Should investors buy Nvidia following its recent share price sell-off in hopes of further gains over the next 12 months?
NVIDIA (NVDA -4.00%) The company has been one of the market’s best-performing stocks over the past year, delivering investors an astounding 142% gain at the time of writing, but a closer look at the semiconductor giant’s recent share price movement suggests that the company’s incredible rise may have finally come to a halt.
Nvidia shares hit a 52-week high on June 20. But since then, the stock has fallen 22%. Concerns have been raised about Nvidia’s high valuation and whether it can maintain its phenomenal growth next year and beyond. Moreover, not all tech giants appear to be interested in acquiring Nvidia chips to train their artificial intelligence (AI) models.
For example, Apple recently revealed that it used tensor processing units (TPUs) from Alphabet’s Google division to train the large language models (LLMs) that underpin its Apple Intelligence suite of AI features. This could have been a significant contract for Nvidia, but it was awarded to AMD. Developments like this have been weighing on Nvidia’s stock price recently.
But is this huge share price drop an opportunity for savvy investors to buy into this popular AI stock in hopes that it will regain momentum and deliver healthy profits again next year? Let’s find out.
Demand for AI chips remains strong, which bodes well for Nvidia
Analysts estimate that Nvidia’s share of the market for graphics processing units (GPUs) in AI data centers is between 70% and 95%. This puts the company in a strong position to capitalize on healthy demand for AI accelerators in both the short and long term. For example, recent results from Nvidia peer Advanced Micro Devices showed that: (AMD 0.15%) This shows that the hot demand for AI chips is not going away.
AMD saw an astounding 115% year-over-year growth in data center revenue to $2.8 billion in the second quarter of 2024. The company noted that this impressive increase was “primarily driven by a surge in shipments of AMD Instinct GPUs, our AI accelerators being deployed in data centers.”
It’s also worth noting that AMD sold just over $1 billion of MI300 AI GPUs in the last quarter. AMD now expects to sell $4.5 billion in data center GPUs in 2024, up from its previous outlook of $4 billion. This is also a big increase from AMD’s $3.5 billion data center GPU forecast released in January of this year. This Nvidia competitor is currently enjoying great success.
But Nvidia’s growth doesn’t stop there. Nvidia is a much bigger player in the datacenter GPU market than AMD, and it’s growing at a much faster pace. Nvidia sold $22.6 billion worth of datacenter chips in the first quarter of fiscal 2025, with revenue from the segment growing an astounding 427% year-over-year.
Nvidia’s phenomenal growth in the data center is due to two reasons. First, the company has a dominant position in the market. Second, the size of the AI chip market is growing at a robust 68% annually, according to market research firm TechNavio. The firm predicts that the AI chip market could grow by $390 billion between 2023 and 2028, so it’s no wonder that Nvidia’s business will continue to grow at a healthy pace.

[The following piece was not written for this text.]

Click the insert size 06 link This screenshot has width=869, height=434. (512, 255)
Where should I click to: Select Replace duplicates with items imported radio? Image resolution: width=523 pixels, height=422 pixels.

Investors can expect solid gains over the next year
UBS analyst Timothy Arcuri predicts that Nvidia could generate $204 billion in revenue in calendar year 2025, which overlaps with most of fiscal 2026. By comparison, Nvidia is expected to make $120 billion in revenue in its current fiscal year, 2025. That means Arcuri’s projections suggest Nvidia’s revenue will grow by 70% in the next fiscal year.
Arcuri’s estimate is based on strong demand for Nvidia’s new Blackwell generation of AI chips. The analyst noted that data center operators are ordering large quantities of liquid-cooled server racks that feature Nvidia’s Blackwell chips. As a result, Nvidia could ship 69,000 Blackwell-based systems next year, generating $9 billion in revenue for every 5,000 systems it ships.
Additionally, Nvidia could generate earnings of $4.95 per share in 2025, again well above the consensus estimate of $3.74 per share for fiscal 2026 (which corresponds to the 11th month of calendar year 2025). Assuming Nvidia’s fiscal 2026 earnings reach the consensus estimate of $3.74 per share, the company’s stock could rise to $161 next year based on a forward earnings multiple of 43 (a discount to the U.S. technology sector’s earnings multiple of 45).
That would be a 50% increase from current levels. But if Nvidia’s earnings get closer to Arcuri’s forecast, investors could see further upside from this semiconductor stock. As such, smart investors may consider taking advantage of Nvidia’s share price decline to buy more shares, as the company’s recent weakness may be temporary thanks to the company’s huge AI opportunity.
Suzanne Frey, an executive at Alphabet, serves on The Motley Fool’s board of directors. Harsh Chauhan has no position in any of the stocks mentioned. The Motley Fool owns shares of and recommends Advanced Micro Devices, Alphabet, Apple, and Nvidia. The Motley Fool has a disclosure policy.